El robo prohibido
Descripción
Tres campos de 12 × 20 m repartidos a lo largo de la pista de 40 × 20 m, con dos metros de pasillo entre ellos (12 + 2 + 12 + 2 + 12 son los cuarenta metros justos), doscientos cuarenta metros cuadrados cada uno y dos porterías de conos de tres metros por campo. Las porterías no se apoyan en la línea de banda de la pista: se meten dos metros hacia dentro, con lo que el campo útil queda en 12 × 16 m y detrás de cada portería hay dos metros de frenada. Veinticinco alumnos: ocho en el campo uno (cuatro contra cuatro), ocho en el campo dos (cuatro contra cuatro) y nueve en el campo tres, donde un equipo de cinco juega con cuatro en pista y el quinto ejerce de juez del cerrojo, rotando cada dos minutos. Con ocho jugadores en los 192 m² útiles tocan a 24 m² por cabeza. La regla que cambia el juego es la prohibición absoluta de entrar al balón que otro conduce. Solo hay tres formas de recuperarlo: interceptar un pase, que el balón salga del campo, o poner el cerrojo, que consiste en colocarse delante del conductor a menos de un metro sin tocarle y aguantar ahí mientras se cuenta tres en voz alta; si al llegar a tres el conductor no ha soltado el balón, lo pierde. Este cambio hace dos cosas a la vez. La primera es que defender deja de ser una cuestión de velocidad y de valentía para el contacto y pasa a ser una cuestión de colocarse: un alumno que no ha jugado nunca puede poner un cerrojo perfecto el primer día. La segunda es que el conductor más hábil ya no puede resolver la jugada él solo, porque a los tres segundos el balón tiene que salir de sus pies obligatoriamente y aparecer en los de otro. El resultado es un partido en el que se pasa mucho, se conduce poco y nadie se lleva un golpe.
Objetivo
Conducir y desprenderse del balón bajo presión temporal, y defender por colocación en lugar de por contacto, en un juego de invasión reducido.
Qué se trabaja
Seguridad3
La prohibición de entrar al balón es el eje de seguridad de la ficha, no solo su idea táctica: elimina el contacto pie contra pie, que es de donde salen la mayoría de los esguinces de tobillo en un partido escolar. Se explica antes de empezar y se sanciona la primera vez que ocurre, no la tercera.

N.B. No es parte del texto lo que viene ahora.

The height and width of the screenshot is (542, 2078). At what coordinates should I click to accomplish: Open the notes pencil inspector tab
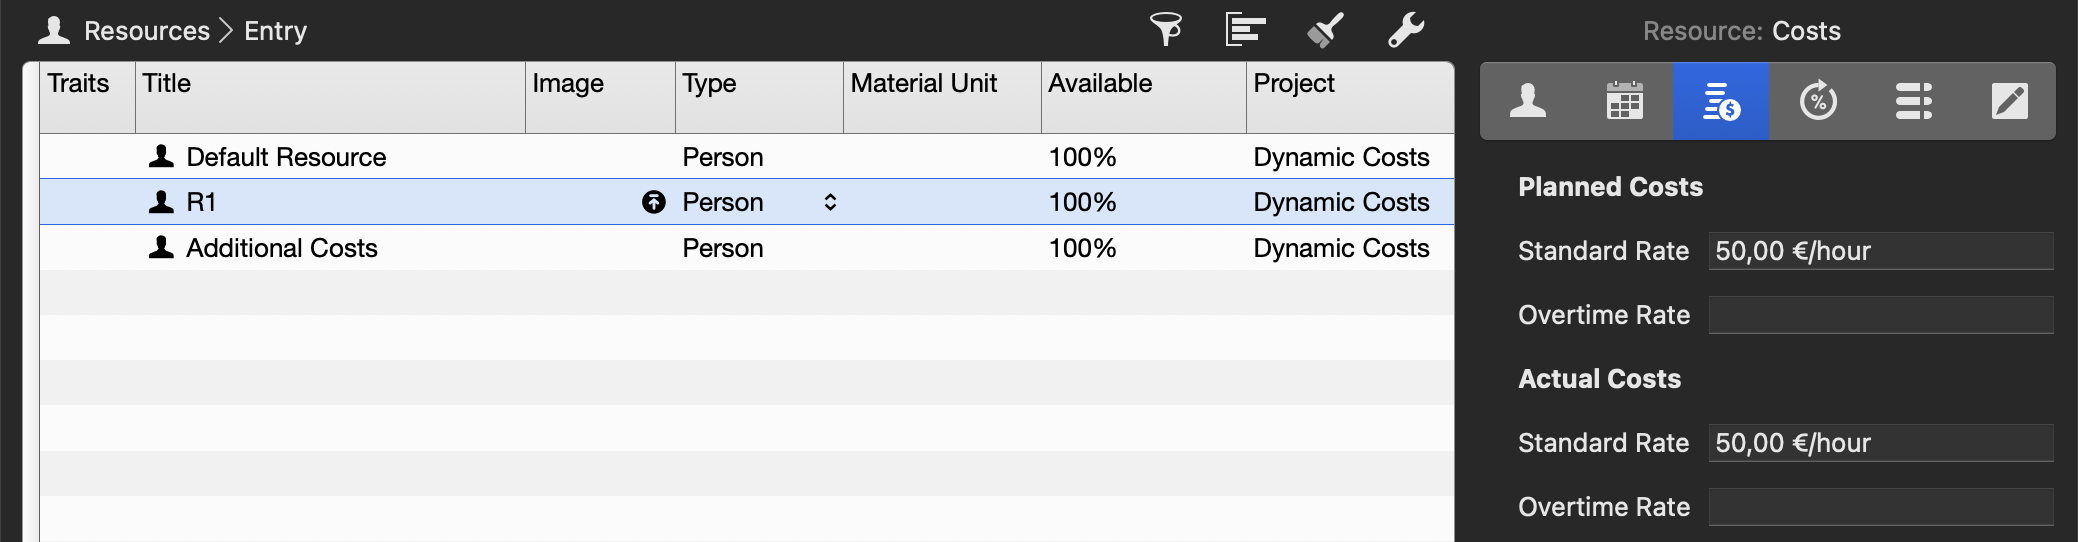click(x=2009, y=101)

Solo un defensor pone el cerrojo a la vez. Dos defensores llegando a un metro del mismo conductor por lados distintos es exactamente la convergencia que la regla evita; con la cuenta cantada, además, el conductor sabe siempre desde dónde le llega la presión.
El gol vale solo por debajo de la rodilla y no hay portero. Las porterías no se apoyan en la línea de banda de la pista: se meten dos metros hacia dentro, de modo que detrás de cada una quedan dos metros de frenada. Sin portero, con gol raso y con balones que se escapan por detrás de la portería, ese es el punto al que se llega a esprint, y una portería contra la pared convierte la pared en el freno. Los tres campos se separan además dos metros entre sí, con un pasillo por el que se recuperan los balones andando: es el punto donde un balón perdido cruza de un partido a otro.